Nesse tempo de pandemia e consequente isolamento social, sobra espaço para pensar, relembrar, sintonizar nos noticiários, e ver que muita coisa deixou de ser como foi. A História do Brasil e a Mundial estão passando por um crivo apurado que dá largas para diferentes interpretações. Assim como as leis brasileiras que dividem os seus doutores em opiniões contraditórias, difíceis de serem aplicadas.

Quem diria que veríamos – pelo menos de forma virtual – estátuas de aclamados heróis serem arrancadas de seus pedestais nos episódios de manifestações contra os preconceitos de cor, de gênero, de minorias.

Pois é, por muitos anos, como professora primária, contribuí para que meus alunos cultuassem sua memória, e agora vejo que muitos dos mitos foram a favor da escravidão e até seus influenciadores. E em prosa e versos, dos livros escolares, eu os levava a admirá-los e conhecer sua história.

Lembro, como se fosse ontem, da vez em que me coube preparar a Hora Cívica em homenagem a Duque de Caxias, o “Pacificador”. Agora caiu a máscara, e ele aparece como responsável pela traição e chacina de combatentes afro-americanos.

Perguntei quem gostaria de declamar a poesia sobre o vulto notável. Foram tantos os dedos apontados que eu tive que fazer um sorteio. A sorte foi do Silvino, o aluno mais capeta, que promovia as desordens e interrompia o andamento das aulas. Estávamos em agosto do meu primeiro ano como professora, e por causa dele e mais outros dois desordeiros, eu ainda não tinha conseguido dominar a classe. Conformada com a escolha, empenhei-me no preparo do “artista” para o evento. No entanto, o que lhe sobrava em esperteza e malícia, faltava-lhe em facilidade de aprender. Ainda bem que ele me pareceu motivado e levou o assunto a sério.

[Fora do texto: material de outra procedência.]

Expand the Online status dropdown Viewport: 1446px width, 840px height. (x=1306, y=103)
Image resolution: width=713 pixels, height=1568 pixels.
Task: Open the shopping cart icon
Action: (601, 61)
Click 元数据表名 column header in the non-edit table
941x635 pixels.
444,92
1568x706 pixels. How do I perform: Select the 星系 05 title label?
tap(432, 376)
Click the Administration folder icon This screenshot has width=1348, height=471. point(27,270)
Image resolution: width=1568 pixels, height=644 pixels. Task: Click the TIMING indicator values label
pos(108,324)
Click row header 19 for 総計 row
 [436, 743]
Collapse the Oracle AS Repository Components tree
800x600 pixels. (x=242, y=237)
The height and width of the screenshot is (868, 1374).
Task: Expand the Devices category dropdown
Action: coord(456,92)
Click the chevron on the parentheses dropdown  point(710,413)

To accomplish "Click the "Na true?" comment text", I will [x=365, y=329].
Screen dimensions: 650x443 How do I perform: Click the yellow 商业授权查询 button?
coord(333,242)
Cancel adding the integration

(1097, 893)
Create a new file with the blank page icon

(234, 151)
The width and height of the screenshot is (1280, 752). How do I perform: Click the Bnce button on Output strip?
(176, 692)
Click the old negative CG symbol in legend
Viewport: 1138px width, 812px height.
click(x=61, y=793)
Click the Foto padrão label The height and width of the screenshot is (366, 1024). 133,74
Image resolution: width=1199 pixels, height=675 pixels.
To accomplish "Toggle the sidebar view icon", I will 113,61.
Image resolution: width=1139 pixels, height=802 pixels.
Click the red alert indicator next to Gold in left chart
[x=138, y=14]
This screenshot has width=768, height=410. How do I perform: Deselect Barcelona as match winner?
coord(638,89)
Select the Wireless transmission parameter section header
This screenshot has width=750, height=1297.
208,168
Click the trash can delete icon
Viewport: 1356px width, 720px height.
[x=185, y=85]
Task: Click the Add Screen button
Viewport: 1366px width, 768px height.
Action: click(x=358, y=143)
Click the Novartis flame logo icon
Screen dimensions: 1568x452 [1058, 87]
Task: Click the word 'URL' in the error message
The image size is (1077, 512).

No dia marcado, todos os alunos acompanhados de suas professoras à frente do Grupo Escolar, a Hora Cívica começou, e nada do Silvino. Passei maus momentos, mas eis que chega o declamador com o uniforme – avental branco – limpíssimo e até engomado, o cabelo repartido, ainda pingando gotas do banho, uma figura! Chegou a vez dele. Notei seu nervosismo. Começou a declamar, mas de vez em quando gaguejava e esquecia a sequência. Tive de servir de ponto, e finalmente a missão se cumpriu.

Se não me engano, era sábado, pois só o vi de novo no Estádio Municipal, na partida de futebol entre os dois clássicos da cidade. Mas foi no final da partida que o avistei, bem longe, do outro lado do campo. Foi quando um menininho vendendo rapaduras se aproximou com um embrulho de papel pardo, bem limpinho, que me entregou. Eu me desculpei, sinto muito, não trouxe a bolsa, estou sem dinheiro aqui. Ele disse que não era para pagar, e apontou para o menino que me mandara. Pasmem: era o Silvino. A partir daí, ficamos amigos, ninguém mais se insubordinou na minha aula, e eu passei a sentir que escolhera a carreira mais promissora e gratificante que me estava reservada.

Justiça seja feita: esse feliz desfecho, eu fiquei devendo ao Duque de Caxias.